Final reference here relates to the reference by the disciplinary authority to the charged officer made forwarding of the report of the inquiry officer on its receipt and seeking his comments. This is also referred as the second time extension of natural justice. This opportunity is to be used to prove to DA where & How IA’s conclusion is wrong / what is overlooked.
* The disciplinary authority examines the report of IA and record of the inquiry, including the points raised by the CSO carefully and dispassionately and after satisfying itself that the CSO has been given a reasonable opportunity to defend himself, and records its findings in respect of each article of charge saying whether, in its opinion, it stands proved or not. The disciplinary authority shall if it disagrees with the findings of the inquiry authority on any article of charge, record its reasons for such disagreement and record its own findings on such charge, if the evidence on record is sufficient for the purpose.
* If the disciplinary authority, having regard to its findings on all or any of the article of charge, is of the opinion that any of the penalties specified in Regulations should be imposed on the officer employee, it shall, make an order imposing such penalty.
* If the disciplinary authority having regard to its findings on all or any of the article of charge, is of the opinion that no penalty is called for, it may pass an order exonerating the officer employee concerned.
For preparation of final reference to DA we have to study carefully each and every sentence in the Report of the Inquiry Officer, and leave all imputations/articles where the Inquiry Officer has given a verdict that these are not proved restricting our reference to only those imputations/articles where the inquiry officer has given the verdict "charge proved". For this we have to note all evidences in favour of the defence that have been omitted to be considered. That is, the inquiry officer has considered PO's evidence and arrived at its finding without taking into account the defence pleadings. These omissions have to be graded according to the seriousness, and the findings of the Inquiry Officers with reference to these imputations or articles are to be requested for reconsideration by the disciplinary authority.
You can represent against the decision taken by Disciplinary Authority as well as against quantum of penalty imposed to Appellant Authority and Review Authority through your Appeal / Review Petition. We provide assistance for preparing the same.
The appeal should cover your grievances under two headings as under:-
i. Violation of inquiry procedure, and denial of natural justice, stressing how this has deprived you the full extent of your opportunities, resulting in under-presentation of your case.
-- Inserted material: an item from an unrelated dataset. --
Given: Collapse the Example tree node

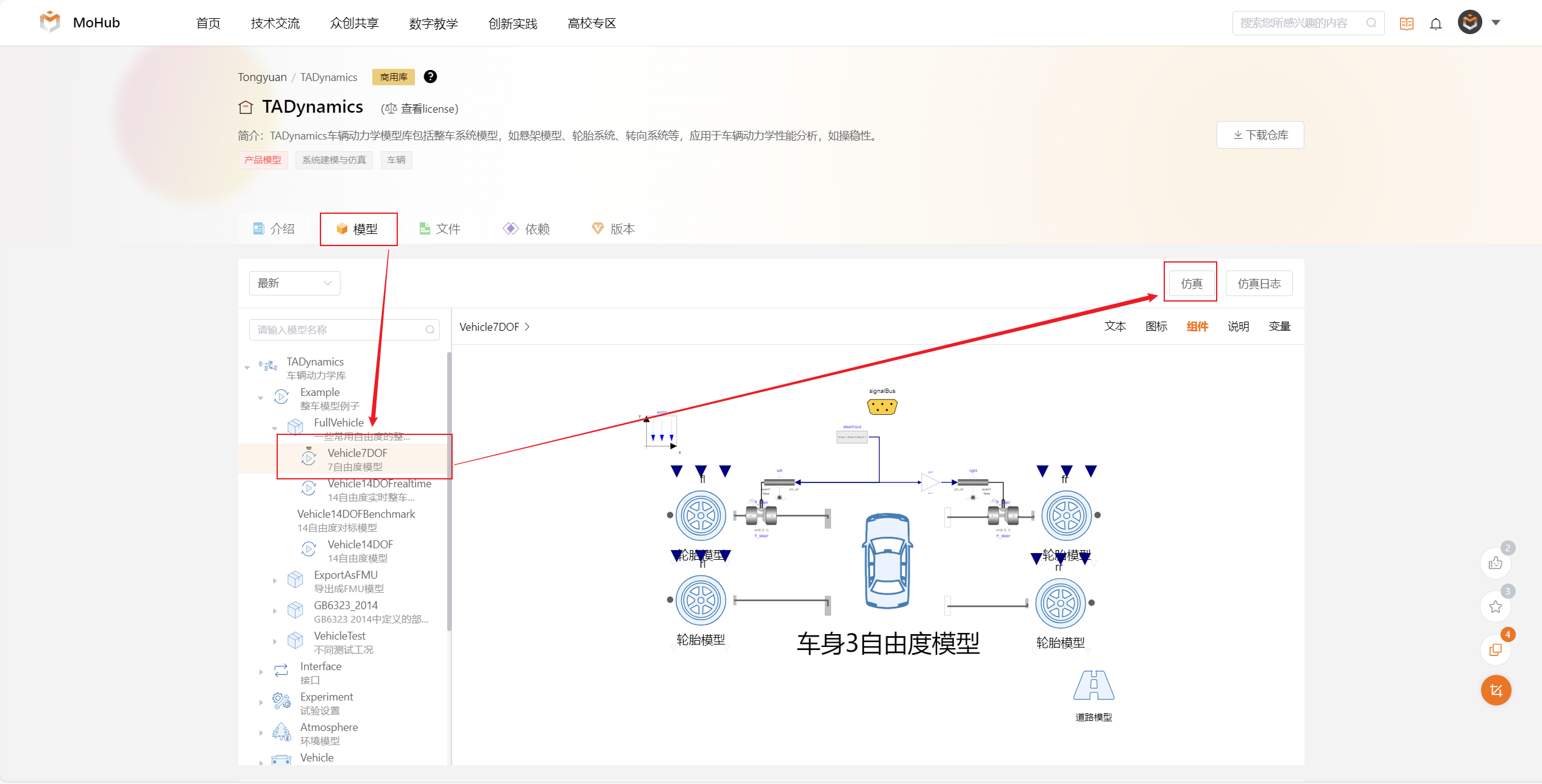Looking at the screenshot, I should click(261, 398).
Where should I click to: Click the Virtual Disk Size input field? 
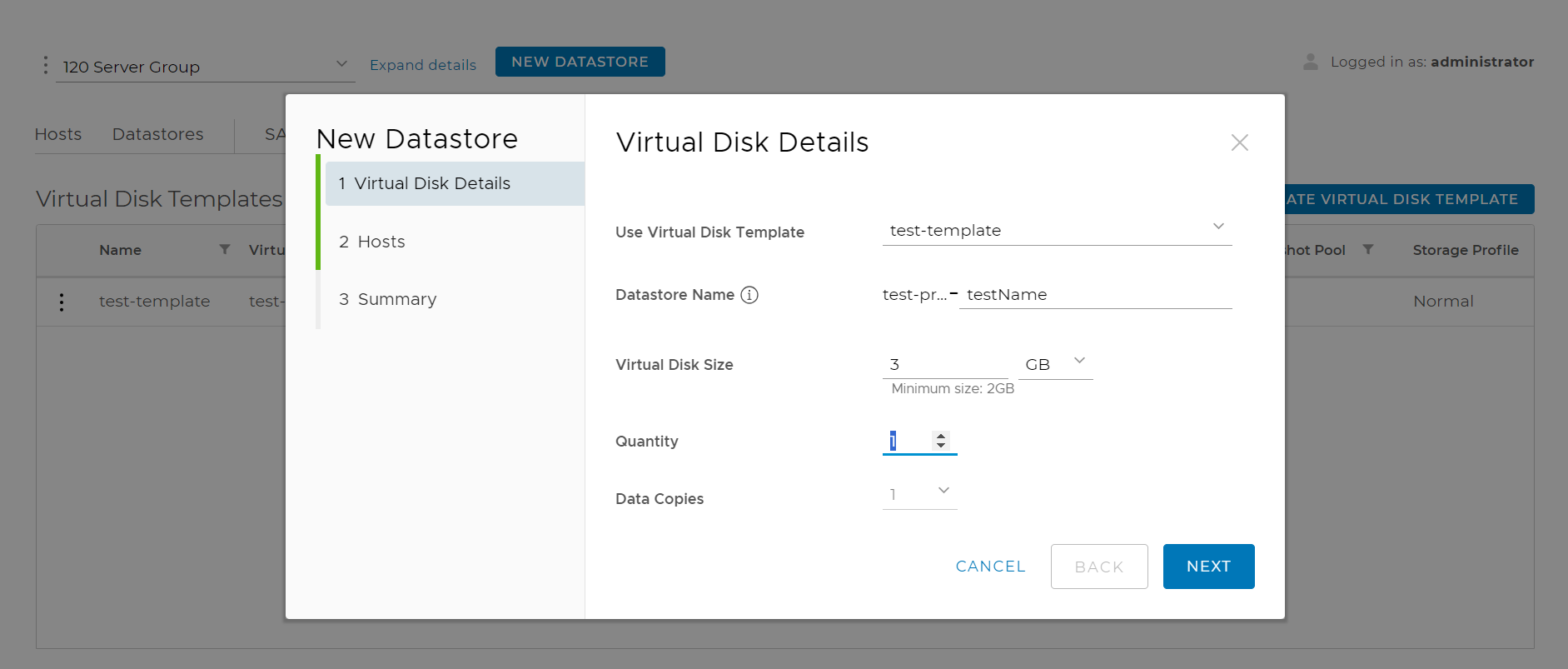pyautogui.click(x=944, y=364)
ii. How the Inquiry Officer has erred in interpreting the evidence on record and drawn a verdict causing injustice to you. On this subject you have already represented to the disciplinary authority, at the time of getting 2nd stage reference from him. You may dwell on the same points. If the disciplinary authority failed to consider your submissions under the 2nd stage reference by ignoring them and passed on his final order, as if your objections did not exist on record, this must be pointed out in the Appeal, as the first item of discrepancy on the part of the Disciplinary Authority.
DA Regulations provide the remedy of Review. This is to be done within 6 months of the final order passed in a disciplinary case. The wording of the Regulation indicates that the Bank may also at its own discretion without any reference by the delinquent officer exercise a review of a case by the Review Authority in this period. After the six month period is over, the case becomes once for all closed as the far as the Bank is concerned.